I was scouting the latest apps on F-Droid for the GrapheneOS kit today and made a Major discovery: Cimbar. It is a brilliant bit of kit that uses a high-density “colour icon” matrix to stream data from a screen to a camera. It is a purely optical, air-gapped channel that really “brightened” my day.

It immediately reminded me of the veteran sitting on my desk—the Timex Datalink.

The Timex Datalink Ironman: A 90s legend reporting for duty.

In 1994, before Bluetooth was even a “Private” in the ranks, Timex and Microsoft deployed the Datalink. It didn’t need a cable; it used an optical sensor to “read” data directly from the flickering light of a CRT monitor.

  • The Mission: You would hold the watch face roughly 15 to 30 cm from the screen.
  • The Comms: The monitor would flash horizontal bars—modulated light pulses—that the watch decoded into calendar entries and “WristApps.”
  • The LCD Ambush: When the industry retreated from CRTs to LCDs, the refresh rates were too slow to trip the sensor. We had to deploy a special serial dongle with a red LED just to replicate the flicker and maintain the line of communication.

NASA: High-Altitude Intel

The Datalink wasn’t just for civilians; it was flight-certified by NASA for the Space Shuttle and ISS missions. While other watches were just along for the ride, the Datalink was on active duty:

  • Expedition 1: Commander William Shepherd used a Datalink 150 during the first long-duration stay on the ISS in 2000.
  • Tactical Use: Astronauts used them for daily mission notifications and custom “WristApps.” It was the ultimate wearable for a zero-G environment where you couldn’t afford to have your hands tied up.

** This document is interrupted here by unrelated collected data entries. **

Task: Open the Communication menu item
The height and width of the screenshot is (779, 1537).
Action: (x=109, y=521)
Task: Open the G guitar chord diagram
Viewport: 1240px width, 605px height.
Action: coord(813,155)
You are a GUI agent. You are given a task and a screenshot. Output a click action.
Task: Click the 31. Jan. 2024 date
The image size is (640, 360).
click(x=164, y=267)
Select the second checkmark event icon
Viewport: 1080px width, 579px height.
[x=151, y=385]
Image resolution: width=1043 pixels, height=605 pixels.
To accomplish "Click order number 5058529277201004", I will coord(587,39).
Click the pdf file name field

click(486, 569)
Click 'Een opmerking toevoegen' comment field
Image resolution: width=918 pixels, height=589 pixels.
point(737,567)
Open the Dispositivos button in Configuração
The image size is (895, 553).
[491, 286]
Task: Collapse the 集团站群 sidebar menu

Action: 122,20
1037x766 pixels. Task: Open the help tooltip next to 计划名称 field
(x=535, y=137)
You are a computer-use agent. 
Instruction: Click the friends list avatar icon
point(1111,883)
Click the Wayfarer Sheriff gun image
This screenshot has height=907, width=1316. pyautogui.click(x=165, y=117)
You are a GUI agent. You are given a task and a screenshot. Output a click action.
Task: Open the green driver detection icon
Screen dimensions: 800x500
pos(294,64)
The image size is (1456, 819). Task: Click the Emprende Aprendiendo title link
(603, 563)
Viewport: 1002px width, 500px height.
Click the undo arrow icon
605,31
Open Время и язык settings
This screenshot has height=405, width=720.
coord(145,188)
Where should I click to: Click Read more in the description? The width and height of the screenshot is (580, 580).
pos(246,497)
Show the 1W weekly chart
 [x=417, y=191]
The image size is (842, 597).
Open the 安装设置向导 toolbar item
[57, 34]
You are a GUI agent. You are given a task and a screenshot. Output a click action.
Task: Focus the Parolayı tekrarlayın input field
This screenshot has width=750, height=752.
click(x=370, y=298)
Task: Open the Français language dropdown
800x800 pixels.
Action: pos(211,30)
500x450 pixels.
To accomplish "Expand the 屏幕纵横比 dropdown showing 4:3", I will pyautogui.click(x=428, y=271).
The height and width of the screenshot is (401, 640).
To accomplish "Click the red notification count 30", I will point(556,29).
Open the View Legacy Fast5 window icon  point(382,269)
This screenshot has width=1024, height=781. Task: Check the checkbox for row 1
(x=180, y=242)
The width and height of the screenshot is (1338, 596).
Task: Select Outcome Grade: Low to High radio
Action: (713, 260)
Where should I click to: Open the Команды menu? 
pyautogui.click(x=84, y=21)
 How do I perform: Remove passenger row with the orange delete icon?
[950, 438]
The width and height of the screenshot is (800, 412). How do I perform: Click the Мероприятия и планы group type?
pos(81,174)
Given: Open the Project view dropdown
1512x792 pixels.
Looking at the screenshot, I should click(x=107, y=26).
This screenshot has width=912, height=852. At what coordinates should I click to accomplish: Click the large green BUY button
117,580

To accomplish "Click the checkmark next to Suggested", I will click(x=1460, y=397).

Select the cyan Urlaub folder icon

Unique Shuttles: Finding Signal in the Noise

The Datalink is a masterclass in using unconventional channels. In engineering, we often have to find “General” solutions for specific obstacles:

  • Webcams as Recon: Using CV to read analogue pulse meters when there’s no digital output.
  • IR Blasters: Taking command of “dumb” appliances via home automation.
  • Aggressive Bitpacking: The essential drill for low-bandwidth modes like LoRa.

Basic Training: Bitpacking in Python

When you are operating a LoRa mesh on the farm, you only have a 51-byte payload to play with. JSON is “bloatware” that should be Dishonourably Discharged. To get the job done, you have to pack every bit like a rucksack.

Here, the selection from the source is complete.